Listing »
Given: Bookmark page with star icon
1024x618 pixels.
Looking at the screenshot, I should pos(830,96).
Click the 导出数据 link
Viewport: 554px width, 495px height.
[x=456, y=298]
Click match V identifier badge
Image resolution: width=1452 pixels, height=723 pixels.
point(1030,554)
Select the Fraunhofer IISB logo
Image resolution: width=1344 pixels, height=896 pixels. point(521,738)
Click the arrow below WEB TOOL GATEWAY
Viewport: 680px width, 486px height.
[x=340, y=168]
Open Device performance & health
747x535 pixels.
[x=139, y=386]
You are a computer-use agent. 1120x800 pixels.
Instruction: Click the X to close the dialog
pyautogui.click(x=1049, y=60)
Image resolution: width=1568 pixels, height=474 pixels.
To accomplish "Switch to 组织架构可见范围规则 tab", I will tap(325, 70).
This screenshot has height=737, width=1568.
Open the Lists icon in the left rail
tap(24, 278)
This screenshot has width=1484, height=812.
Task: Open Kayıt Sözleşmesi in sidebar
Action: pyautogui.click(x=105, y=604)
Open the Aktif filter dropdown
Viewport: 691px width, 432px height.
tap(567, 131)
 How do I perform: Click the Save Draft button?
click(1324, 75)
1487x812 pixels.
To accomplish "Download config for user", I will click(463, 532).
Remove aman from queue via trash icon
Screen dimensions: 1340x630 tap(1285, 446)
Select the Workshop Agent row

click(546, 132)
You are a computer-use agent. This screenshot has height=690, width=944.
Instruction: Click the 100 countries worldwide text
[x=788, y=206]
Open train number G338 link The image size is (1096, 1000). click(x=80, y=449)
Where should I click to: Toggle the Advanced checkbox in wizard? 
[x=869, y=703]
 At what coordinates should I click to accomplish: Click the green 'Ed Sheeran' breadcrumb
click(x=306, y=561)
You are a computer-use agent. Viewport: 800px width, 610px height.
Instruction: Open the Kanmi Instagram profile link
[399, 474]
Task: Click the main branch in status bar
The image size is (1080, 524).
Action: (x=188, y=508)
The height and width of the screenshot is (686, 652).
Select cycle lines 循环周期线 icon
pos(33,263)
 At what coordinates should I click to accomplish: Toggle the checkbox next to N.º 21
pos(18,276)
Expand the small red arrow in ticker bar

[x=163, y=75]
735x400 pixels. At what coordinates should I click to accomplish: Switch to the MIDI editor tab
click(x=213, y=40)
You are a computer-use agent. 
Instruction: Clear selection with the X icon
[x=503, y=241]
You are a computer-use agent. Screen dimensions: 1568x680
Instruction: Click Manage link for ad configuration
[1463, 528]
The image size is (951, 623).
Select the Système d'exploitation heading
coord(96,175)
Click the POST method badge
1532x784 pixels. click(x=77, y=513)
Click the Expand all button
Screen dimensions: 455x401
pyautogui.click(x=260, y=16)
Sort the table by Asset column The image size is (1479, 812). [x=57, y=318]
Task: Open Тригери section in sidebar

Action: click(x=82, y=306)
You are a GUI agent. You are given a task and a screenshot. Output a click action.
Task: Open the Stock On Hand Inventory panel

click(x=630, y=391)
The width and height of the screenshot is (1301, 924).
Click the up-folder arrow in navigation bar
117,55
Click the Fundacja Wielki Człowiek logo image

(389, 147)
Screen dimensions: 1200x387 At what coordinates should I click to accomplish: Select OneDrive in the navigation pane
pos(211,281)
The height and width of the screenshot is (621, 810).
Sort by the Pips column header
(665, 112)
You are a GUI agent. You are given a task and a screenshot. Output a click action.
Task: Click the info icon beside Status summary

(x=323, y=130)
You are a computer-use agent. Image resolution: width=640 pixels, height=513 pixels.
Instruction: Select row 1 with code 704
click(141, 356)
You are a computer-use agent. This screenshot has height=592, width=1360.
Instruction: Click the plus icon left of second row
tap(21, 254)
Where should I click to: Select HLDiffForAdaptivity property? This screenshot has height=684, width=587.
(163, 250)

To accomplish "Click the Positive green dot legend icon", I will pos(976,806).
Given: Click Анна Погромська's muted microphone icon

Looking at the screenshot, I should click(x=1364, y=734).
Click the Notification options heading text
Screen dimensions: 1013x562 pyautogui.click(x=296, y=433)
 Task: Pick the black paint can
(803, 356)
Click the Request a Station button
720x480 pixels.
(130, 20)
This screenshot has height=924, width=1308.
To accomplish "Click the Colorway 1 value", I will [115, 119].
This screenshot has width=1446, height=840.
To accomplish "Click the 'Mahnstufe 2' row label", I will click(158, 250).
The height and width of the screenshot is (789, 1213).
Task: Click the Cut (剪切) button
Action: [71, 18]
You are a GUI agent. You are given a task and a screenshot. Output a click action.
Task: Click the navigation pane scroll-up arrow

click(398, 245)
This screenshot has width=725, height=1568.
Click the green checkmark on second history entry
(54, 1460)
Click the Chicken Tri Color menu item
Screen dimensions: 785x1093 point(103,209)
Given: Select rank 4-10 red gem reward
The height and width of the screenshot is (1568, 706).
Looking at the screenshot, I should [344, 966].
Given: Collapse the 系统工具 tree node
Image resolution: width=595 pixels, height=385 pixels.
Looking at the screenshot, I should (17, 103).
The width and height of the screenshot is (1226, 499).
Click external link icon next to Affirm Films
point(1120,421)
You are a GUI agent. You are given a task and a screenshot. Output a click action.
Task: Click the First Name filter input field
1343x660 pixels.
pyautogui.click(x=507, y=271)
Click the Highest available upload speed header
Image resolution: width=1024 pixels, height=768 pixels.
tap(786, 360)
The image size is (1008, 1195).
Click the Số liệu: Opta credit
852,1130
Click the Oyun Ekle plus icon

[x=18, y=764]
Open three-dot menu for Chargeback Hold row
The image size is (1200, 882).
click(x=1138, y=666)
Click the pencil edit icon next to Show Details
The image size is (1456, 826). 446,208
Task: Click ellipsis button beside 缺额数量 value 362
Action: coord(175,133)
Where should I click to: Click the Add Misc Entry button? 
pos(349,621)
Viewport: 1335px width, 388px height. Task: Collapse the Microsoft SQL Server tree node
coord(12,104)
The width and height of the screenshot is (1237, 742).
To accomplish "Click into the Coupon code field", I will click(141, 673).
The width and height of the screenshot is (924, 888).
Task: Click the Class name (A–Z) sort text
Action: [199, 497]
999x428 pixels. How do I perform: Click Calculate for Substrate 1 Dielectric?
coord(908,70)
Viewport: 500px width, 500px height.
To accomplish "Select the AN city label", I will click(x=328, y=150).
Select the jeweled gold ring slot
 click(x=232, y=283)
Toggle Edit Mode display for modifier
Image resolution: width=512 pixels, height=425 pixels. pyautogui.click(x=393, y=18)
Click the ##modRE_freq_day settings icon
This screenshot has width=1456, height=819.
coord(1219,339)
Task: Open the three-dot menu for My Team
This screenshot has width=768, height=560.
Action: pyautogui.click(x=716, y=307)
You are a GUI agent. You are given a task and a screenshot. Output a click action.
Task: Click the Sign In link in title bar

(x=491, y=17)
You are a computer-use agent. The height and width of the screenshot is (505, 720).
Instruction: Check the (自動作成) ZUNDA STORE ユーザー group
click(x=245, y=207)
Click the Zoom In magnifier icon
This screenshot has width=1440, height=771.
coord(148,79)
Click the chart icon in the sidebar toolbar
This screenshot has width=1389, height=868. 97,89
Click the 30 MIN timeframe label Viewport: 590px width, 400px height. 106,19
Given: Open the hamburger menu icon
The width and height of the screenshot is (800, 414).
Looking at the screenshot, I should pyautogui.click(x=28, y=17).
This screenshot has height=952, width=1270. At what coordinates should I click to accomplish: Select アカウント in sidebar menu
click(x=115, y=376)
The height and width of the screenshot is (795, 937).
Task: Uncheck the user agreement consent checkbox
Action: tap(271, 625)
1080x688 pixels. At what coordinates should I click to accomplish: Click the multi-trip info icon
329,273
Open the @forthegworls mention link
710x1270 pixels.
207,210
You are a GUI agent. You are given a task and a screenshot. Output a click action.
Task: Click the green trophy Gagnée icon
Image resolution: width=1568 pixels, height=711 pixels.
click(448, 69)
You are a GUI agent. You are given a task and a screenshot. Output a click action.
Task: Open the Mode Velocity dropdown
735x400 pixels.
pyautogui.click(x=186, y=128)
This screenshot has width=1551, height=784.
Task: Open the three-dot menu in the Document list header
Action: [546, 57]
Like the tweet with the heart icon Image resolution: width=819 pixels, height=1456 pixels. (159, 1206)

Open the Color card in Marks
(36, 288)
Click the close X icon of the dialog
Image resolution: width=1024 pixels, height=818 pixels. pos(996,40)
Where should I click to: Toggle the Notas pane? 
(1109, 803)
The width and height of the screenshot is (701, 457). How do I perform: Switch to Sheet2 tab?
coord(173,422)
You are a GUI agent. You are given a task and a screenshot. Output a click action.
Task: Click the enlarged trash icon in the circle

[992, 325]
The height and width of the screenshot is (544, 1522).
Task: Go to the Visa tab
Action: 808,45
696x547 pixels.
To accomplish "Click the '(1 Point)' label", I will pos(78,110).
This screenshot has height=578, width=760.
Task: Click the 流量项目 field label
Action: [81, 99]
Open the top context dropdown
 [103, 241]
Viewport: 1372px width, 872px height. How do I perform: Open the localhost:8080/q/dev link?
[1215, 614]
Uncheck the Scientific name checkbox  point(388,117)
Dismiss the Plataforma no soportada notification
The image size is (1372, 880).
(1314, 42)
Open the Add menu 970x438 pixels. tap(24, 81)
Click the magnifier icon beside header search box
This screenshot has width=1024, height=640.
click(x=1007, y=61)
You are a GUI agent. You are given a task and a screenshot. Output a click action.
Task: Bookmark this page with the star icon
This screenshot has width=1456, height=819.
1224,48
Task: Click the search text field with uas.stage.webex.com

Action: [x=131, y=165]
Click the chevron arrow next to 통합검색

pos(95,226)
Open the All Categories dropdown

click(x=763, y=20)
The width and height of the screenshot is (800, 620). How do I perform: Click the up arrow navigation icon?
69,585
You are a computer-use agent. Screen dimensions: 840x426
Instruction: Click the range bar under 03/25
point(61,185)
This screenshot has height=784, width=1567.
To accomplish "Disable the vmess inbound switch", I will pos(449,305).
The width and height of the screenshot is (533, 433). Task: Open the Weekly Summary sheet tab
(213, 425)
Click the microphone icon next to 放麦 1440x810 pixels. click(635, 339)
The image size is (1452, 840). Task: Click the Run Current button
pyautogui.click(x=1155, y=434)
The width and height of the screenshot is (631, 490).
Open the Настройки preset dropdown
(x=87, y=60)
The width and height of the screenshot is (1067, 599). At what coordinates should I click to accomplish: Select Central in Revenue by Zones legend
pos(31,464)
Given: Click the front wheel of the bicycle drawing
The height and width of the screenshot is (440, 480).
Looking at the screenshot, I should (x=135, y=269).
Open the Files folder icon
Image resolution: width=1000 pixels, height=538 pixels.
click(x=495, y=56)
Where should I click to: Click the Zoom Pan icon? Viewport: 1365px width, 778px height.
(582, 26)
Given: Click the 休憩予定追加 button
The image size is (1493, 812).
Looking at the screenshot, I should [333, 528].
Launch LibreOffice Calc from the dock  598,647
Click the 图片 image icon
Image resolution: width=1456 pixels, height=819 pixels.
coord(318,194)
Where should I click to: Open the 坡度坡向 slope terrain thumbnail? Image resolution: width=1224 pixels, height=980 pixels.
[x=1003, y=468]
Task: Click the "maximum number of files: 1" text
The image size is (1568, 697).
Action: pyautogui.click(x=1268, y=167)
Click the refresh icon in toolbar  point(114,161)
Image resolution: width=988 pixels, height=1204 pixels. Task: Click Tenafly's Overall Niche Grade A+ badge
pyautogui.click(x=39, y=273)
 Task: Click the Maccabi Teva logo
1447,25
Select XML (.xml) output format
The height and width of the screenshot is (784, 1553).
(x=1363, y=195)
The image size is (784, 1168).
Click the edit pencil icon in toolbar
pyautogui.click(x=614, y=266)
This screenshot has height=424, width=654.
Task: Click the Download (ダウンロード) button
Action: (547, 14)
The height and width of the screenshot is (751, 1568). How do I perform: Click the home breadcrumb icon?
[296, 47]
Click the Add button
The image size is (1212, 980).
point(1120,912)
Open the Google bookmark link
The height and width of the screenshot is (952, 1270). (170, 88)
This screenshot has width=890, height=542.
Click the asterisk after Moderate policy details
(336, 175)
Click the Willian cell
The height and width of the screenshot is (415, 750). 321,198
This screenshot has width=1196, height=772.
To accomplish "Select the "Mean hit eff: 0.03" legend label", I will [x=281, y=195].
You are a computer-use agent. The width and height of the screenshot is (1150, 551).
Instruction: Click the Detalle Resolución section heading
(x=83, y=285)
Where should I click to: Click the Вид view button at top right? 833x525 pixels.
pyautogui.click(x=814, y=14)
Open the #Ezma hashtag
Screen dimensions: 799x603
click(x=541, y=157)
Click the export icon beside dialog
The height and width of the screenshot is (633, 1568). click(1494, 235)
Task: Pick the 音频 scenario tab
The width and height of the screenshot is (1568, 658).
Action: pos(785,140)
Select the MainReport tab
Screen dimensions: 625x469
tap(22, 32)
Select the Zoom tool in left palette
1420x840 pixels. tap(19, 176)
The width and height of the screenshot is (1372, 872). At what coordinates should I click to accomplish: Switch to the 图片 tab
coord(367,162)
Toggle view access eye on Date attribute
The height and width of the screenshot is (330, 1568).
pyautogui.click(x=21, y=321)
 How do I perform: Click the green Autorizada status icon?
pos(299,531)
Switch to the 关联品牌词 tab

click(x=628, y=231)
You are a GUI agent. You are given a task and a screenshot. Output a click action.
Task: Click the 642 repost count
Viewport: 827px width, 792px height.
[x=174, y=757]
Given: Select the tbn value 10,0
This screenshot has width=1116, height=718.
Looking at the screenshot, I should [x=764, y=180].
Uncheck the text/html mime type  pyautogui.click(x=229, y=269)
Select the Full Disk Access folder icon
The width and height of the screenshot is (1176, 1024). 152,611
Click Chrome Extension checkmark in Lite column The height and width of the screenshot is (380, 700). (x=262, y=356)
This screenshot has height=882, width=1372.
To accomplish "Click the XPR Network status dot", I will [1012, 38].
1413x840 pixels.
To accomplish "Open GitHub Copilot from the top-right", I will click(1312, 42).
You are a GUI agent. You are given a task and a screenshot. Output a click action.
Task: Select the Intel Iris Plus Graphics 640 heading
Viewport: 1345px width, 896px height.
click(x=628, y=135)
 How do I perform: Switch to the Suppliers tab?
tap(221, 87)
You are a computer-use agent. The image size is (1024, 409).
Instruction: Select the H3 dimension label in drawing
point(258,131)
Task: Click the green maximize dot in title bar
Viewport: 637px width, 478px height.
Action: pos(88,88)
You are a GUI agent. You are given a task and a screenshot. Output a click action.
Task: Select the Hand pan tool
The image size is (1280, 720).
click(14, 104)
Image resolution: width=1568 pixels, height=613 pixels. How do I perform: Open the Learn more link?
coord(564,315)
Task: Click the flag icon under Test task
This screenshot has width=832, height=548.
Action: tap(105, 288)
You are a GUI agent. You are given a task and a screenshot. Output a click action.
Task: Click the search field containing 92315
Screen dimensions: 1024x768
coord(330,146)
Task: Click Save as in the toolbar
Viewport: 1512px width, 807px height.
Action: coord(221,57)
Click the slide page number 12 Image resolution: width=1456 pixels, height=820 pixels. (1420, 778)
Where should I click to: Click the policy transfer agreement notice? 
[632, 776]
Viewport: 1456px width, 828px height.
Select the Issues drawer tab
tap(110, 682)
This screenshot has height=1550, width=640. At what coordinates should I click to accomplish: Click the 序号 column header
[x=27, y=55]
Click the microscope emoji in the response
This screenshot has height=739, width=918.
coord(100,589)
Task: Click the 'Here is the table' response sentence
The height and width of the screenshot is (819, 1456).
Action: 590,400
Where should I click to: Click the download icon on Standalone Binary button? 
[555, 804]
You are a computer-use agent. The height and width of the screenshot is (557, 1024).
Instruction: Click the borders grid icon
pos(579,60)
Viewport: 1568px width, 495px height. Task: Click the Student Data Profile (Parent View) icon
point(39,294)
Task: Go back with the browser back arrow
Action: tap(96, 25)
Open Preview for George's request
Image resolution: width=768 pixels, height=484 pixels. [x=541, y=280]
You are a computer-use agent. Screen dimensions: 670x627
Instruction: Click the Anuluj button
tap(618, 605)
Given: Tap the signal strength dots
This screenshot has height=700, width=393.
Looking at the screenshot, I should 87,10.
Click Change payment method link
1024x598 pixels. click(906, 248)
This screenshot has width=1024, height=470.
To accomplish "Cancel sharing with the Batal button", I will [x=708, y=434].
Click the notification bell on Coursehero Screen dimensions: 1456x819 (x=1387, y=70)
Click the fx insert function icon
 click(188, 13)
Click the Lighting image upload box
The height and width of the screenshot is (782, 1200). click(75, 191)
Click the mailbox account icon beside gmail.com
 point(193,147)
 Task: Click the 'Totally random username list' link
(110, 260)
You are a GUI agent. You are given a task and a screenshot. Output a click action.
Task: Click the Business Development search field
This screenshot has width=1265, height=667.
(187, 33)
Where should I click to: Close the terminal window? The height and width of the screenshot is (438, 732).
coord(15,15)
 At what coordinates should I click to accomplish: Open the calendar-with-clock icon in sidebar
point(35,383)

Exercise directions »
Copy the material word for word, from the line with "Click the arrow below WEB TOOL GATEWAY" up to and including the line with "[x=163, y=75]".

Finished task »
Click the arrow below WEB TOOL GATEWAY
Viewport: 680px width, 486px height.
[x=340, y=168]
Open Device performance & health
747x535 pixels.
[x=139, y=386]
You are a computer-use agent. 1120x800 pixels.
Instruction: Click the X to close the dialog
pyautogui.click(x=1049, y=60)
Image resolution: width=1568 pixels, height=474 pixels.
To accomplish "Switch to 组织架构可见范围规则 tab", I will tap(325, 70).
This screenshot has height=737, width=1568.
Open the Lists icon in the left rail
tap(24, 278)
This screenshot has width=1484, height=812.
Task: Open Kayıt Sözleşmesi in sidebar
Action: pyautogui.click(x=105, y=604)
Open the Aktif filter dropdown
Viewport: 691px width, 432px height.
tap(567, 131)
 How do I perform: Click the Save Draft button?
click(1324, 75)
1487x812 pixels.
To accomplish "Download config for user", I will click(463, 532).
Remove aman from queue via trash icon
Screen dimensions: 1340x630 tap(1285, 446)
Select the Workshop Agent row

click(546, 132)
You are a computer-use agent. This screenshot has height=690, width=944.
Instruction: Click the 100 countries worldwide text
[x=788, y=206]
Open train number G338 link The image size is (1096, 1000). click(x=80, y=449)
Where should I click to: Toggle the Advanced checkbox in wizard? 
[x=869, y=703]
 At what coordinates should I click to accomplish: Click the green 'Ed Sheeran' breadcrumb
click(x=306, y=561)
You are a computer-use agent. Viewport: 800px width, 610px height.
Instruction: Open the Kanmi Instagram profile link
[399, 474]
Task: Click the main branch in status bar
The image size is (1080, 524).
Action: (x=188, y=508)
The height and width of the screenshot is (686, 652).
Select cycle lines 循环周期线 icon
pos(33,263)
 At what coordinates should I click to accomplish: Toggle the checkbox next to N.º 21
pos(18,276)
Expand the small red arrow in ticker bar

[x=163, y=75]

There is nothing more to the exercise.